Don't mess with [big books from] Texas!

If you read this blog often, you will recall that last year I had a bit of a fling with large-sized books. (Big Booty Bios! Big Booty Bios!) I’m happy to report that my infatuation has continued into the new year. The other day I was working on the stacks of books in my office when I came across this gigantic blue book. Always intrigued by larger than average tomes, I flipped through and determined it was about Texas. Now, I’ve never been the biggest fan of the state, but the size of the book had my attention. Also, a year or so ago I read a great book about Oklahoma City called Boom Town by Sam Anderson. I was hoping this new find would be as good.
It was. (And it wasn’t.)
Being from Indiana, I only knew a little bit about Texas history, but this book was some much more detailed. It had maps of big events and photographs of the people discussed. Author Stephen Harrigan was also very clear about what Texas myths were real (almost none) and which ones had taken on a life of their own. For instance, according to Harrigan, the Alamo happened at dawn, not in the middle of the afternoon. Also, I was amazed at the number of people that were killed in this book. Texas was a rough place and there were several stories of settlers (including women and children) that were kidnapped by Indians. Some eventually resurfaced, but some were never heard from again. All of this was incredibly and strikingly interesting.
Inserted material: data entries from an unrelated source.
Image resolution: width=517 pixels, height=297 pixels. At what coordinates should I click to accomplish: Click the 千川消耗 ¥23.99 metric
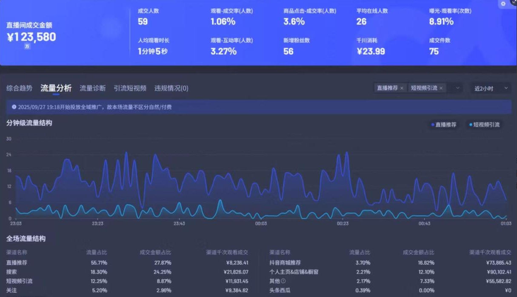[x=371, y=52]
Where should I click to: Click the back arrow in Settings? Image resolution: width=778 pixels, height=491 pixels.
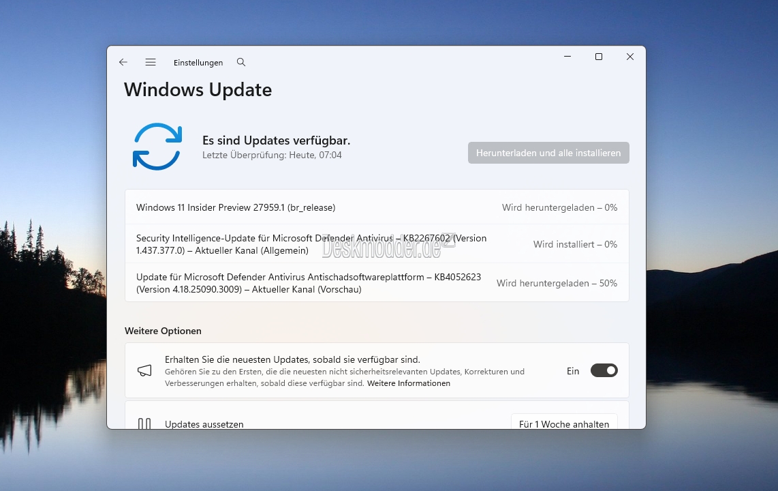[123, 62]
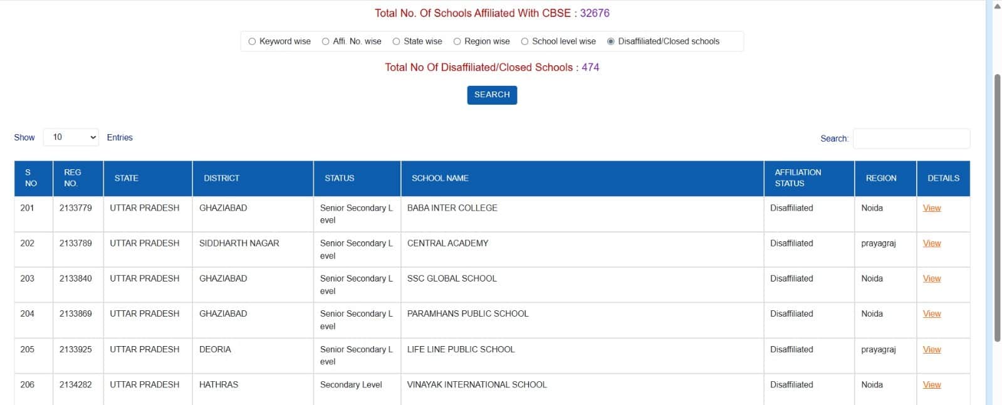Sort by the DISTRICT column header

point(221,178)
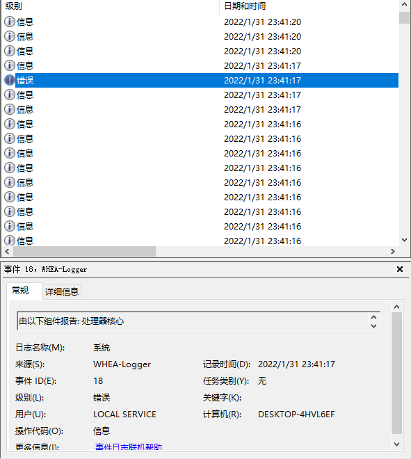Click the details pane scroll up arrow
Screen dimensions: 411x459
396,307
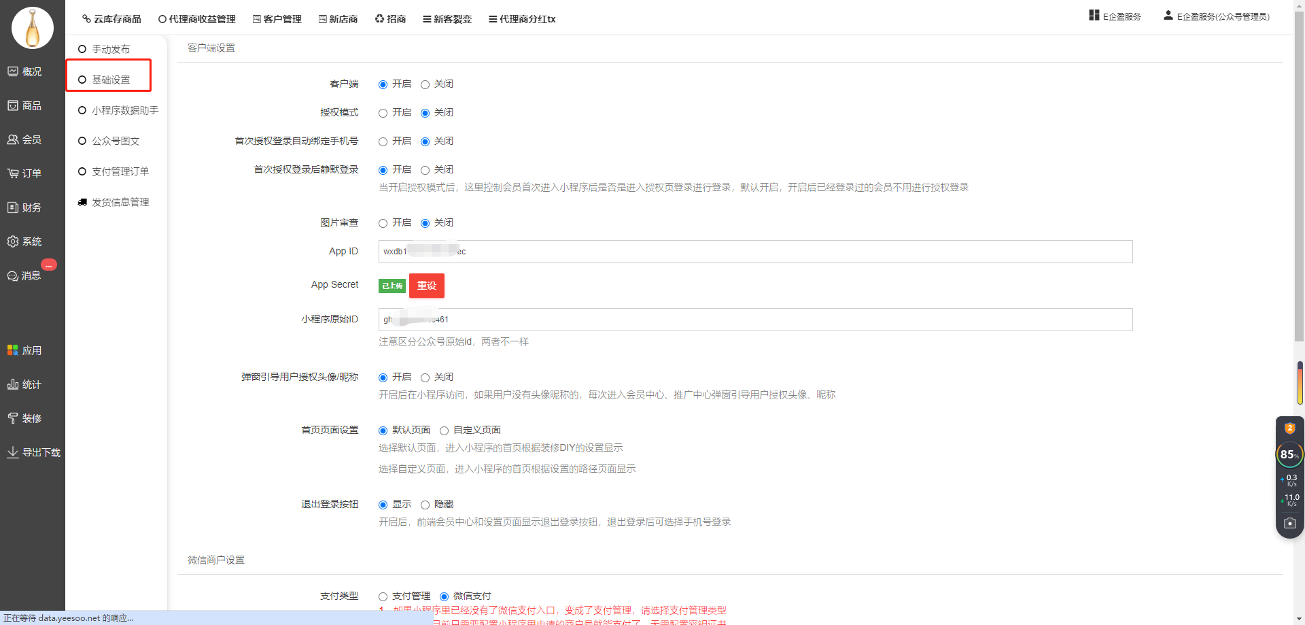The image size is (1305, 625).
Task: Select 基础设置 in the submenu
Action: coord(110,80)
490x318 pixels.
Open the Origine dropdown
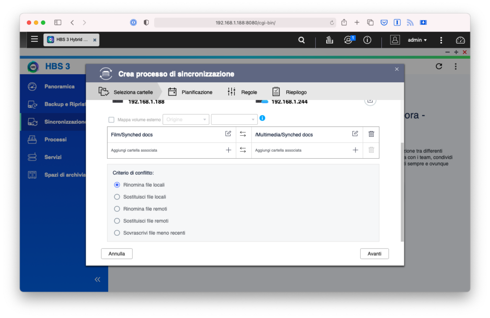point(186,120)
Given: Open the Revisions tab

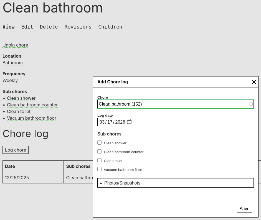Looking at the screenshot, I should tap(78, 27).
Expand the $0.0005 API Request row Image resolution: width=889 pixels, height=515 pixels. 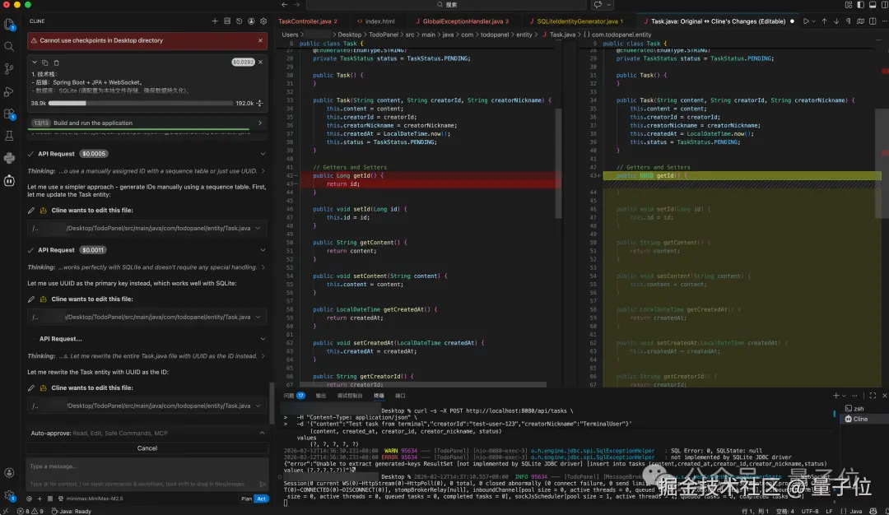263,154
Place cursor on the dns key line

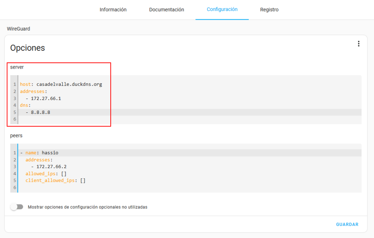(x=26, y=105)
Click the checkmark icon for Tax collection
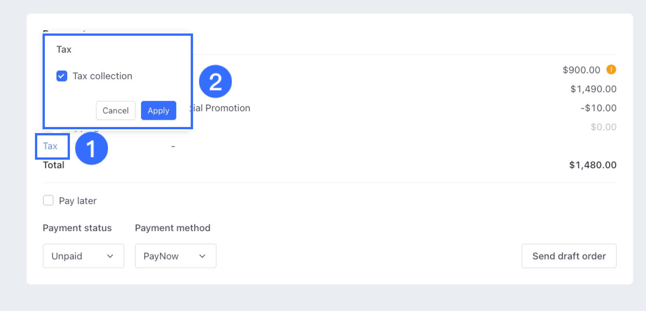The width and height of the screenshot is (646, 311). [62, 76]
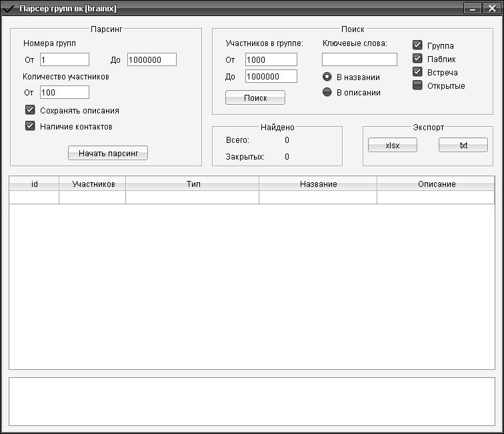Click the Количество участников От field

pyautogui.click(x=64, y=93)
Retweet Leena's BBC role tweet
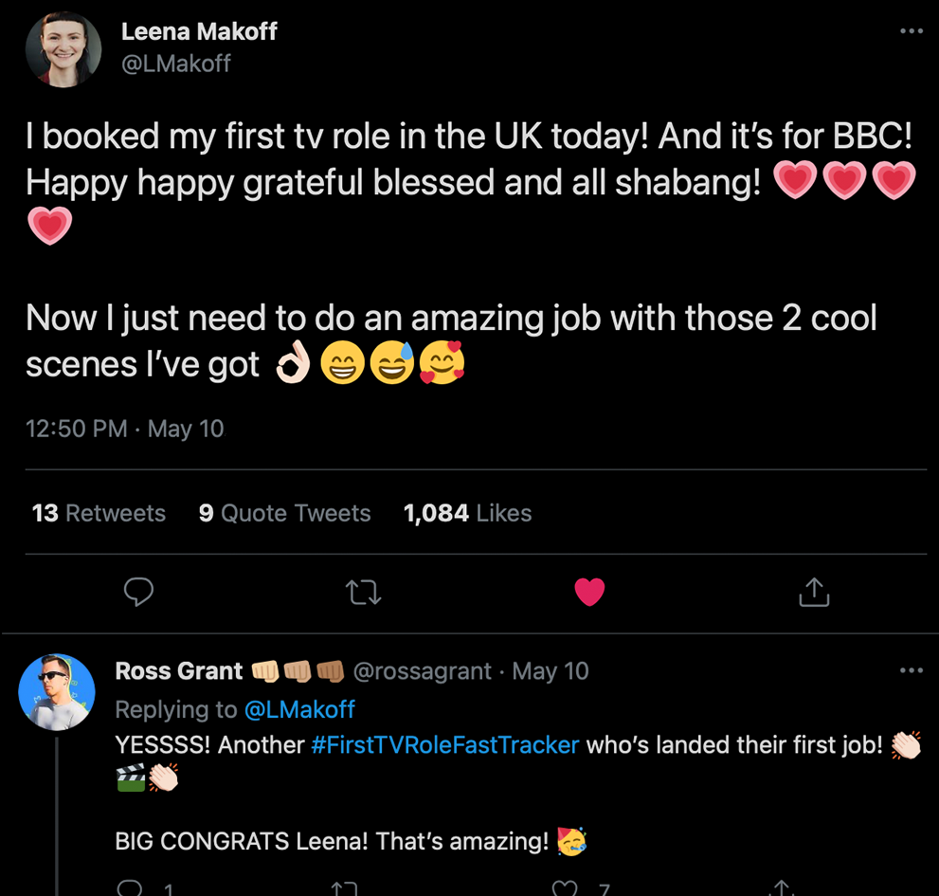Screen dimensions: 939x896 [363, 593]
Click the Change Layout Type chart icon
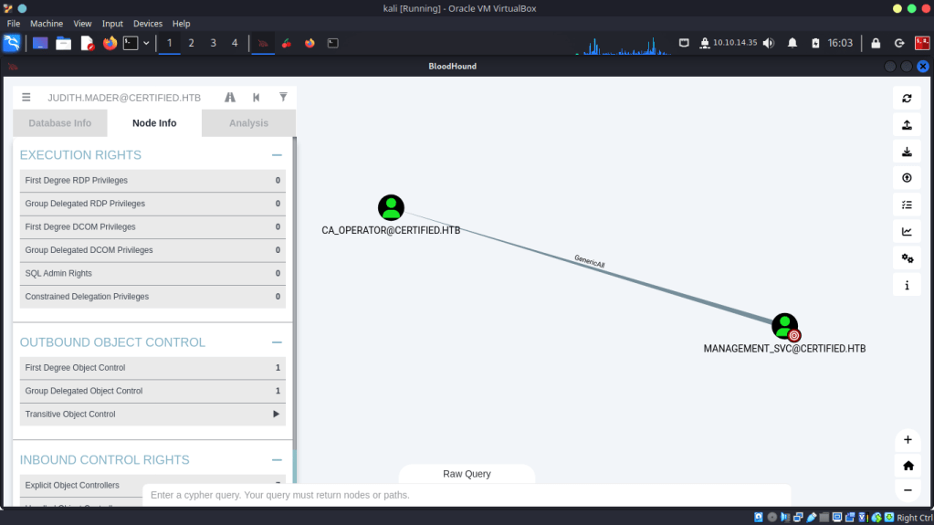934x525 pixels. pyautogui.click(x=907, y=232)
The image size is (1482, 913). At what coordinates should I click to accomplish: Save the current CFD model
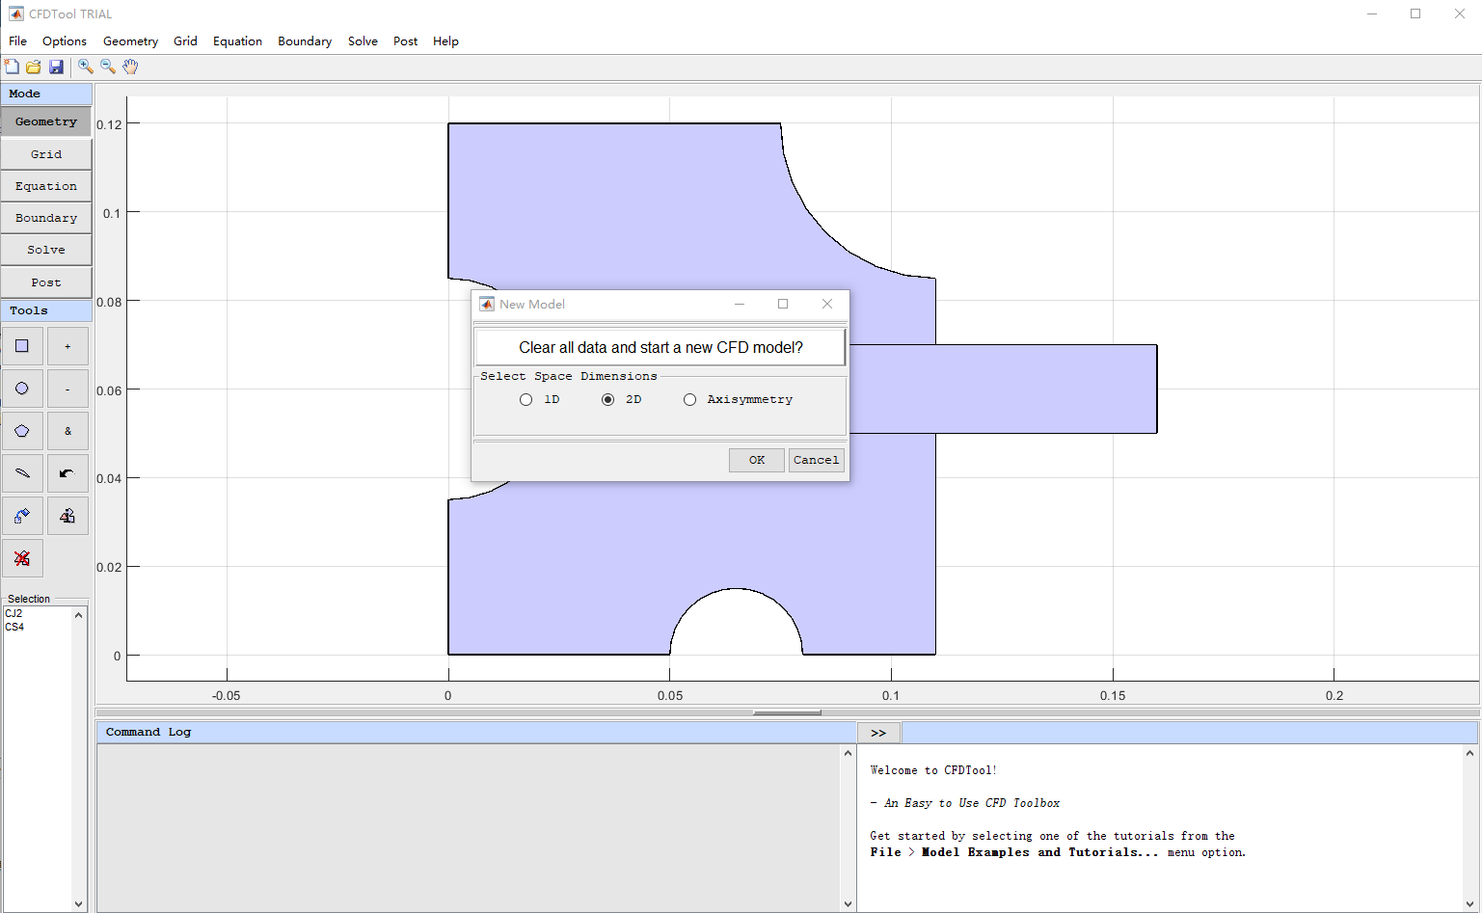(x=56, y=67)
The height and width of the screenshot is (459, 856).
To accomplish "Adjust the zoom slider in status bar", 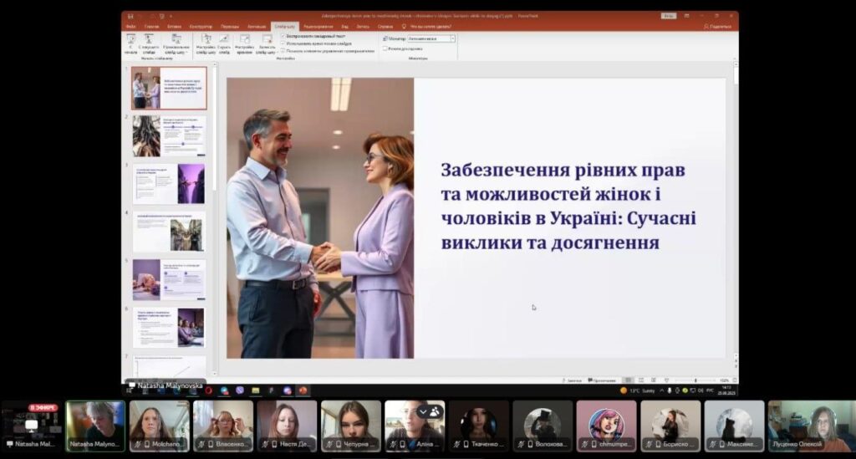I will [x=696, y=380].
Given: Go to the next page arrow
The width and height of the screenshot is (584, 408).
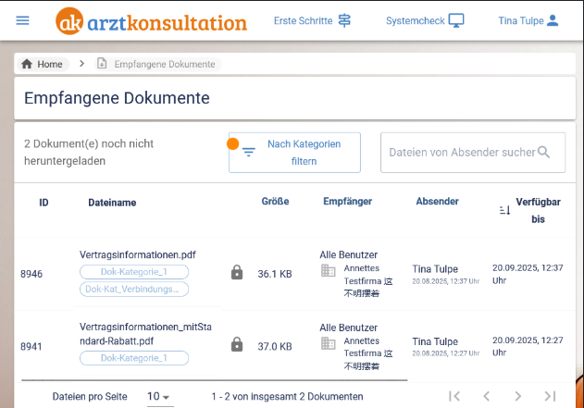Looking at the screenshot, I should [517, 396].
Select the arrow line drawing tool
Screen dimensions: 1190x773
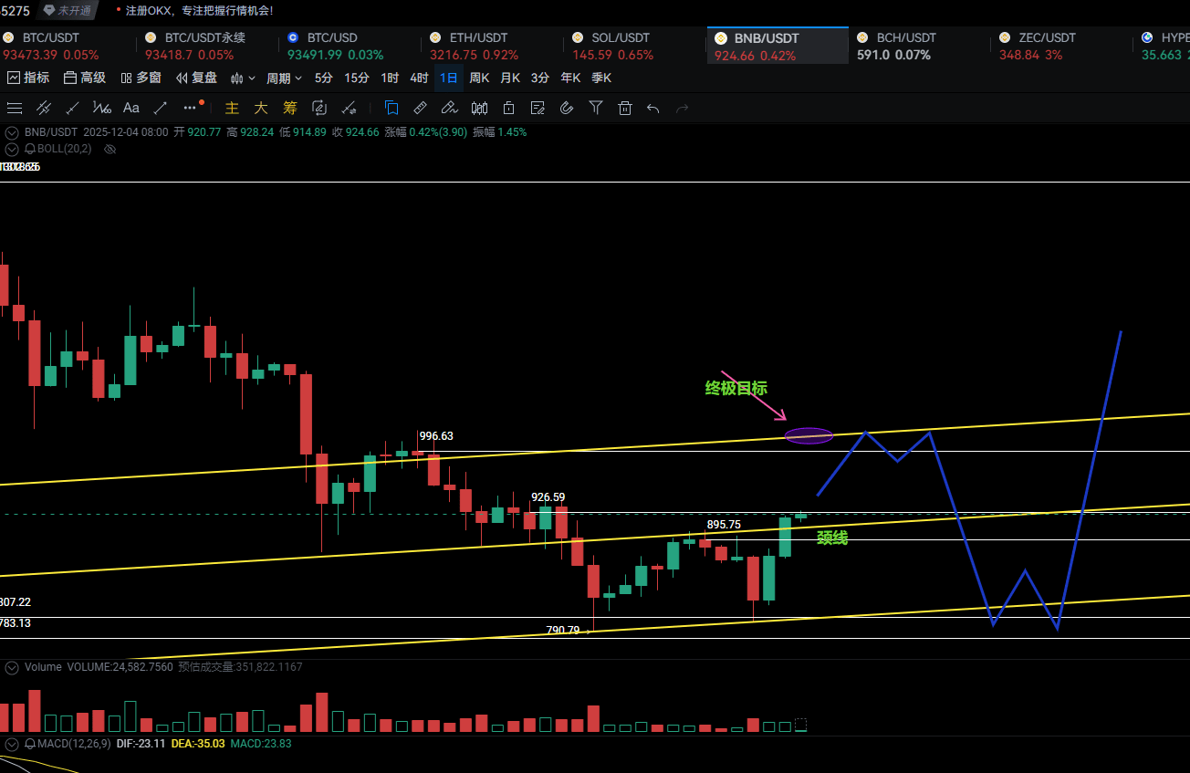(161, 108)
Here’s where I get fussy (and no one else would probably even notice). I am a self-avowed weather nerd. Harrigan’s book did cover the great Galveston Hurricane of 1900. I got a few pages about it. However, there were no mentions of tornadoes anywhere in the 800+ pages. What? I would have thought they would have at least been mentioned. Outside of the hurricane, weather was pretty much a non-issue all together. 
And that made me sad (but again, no one else cared). 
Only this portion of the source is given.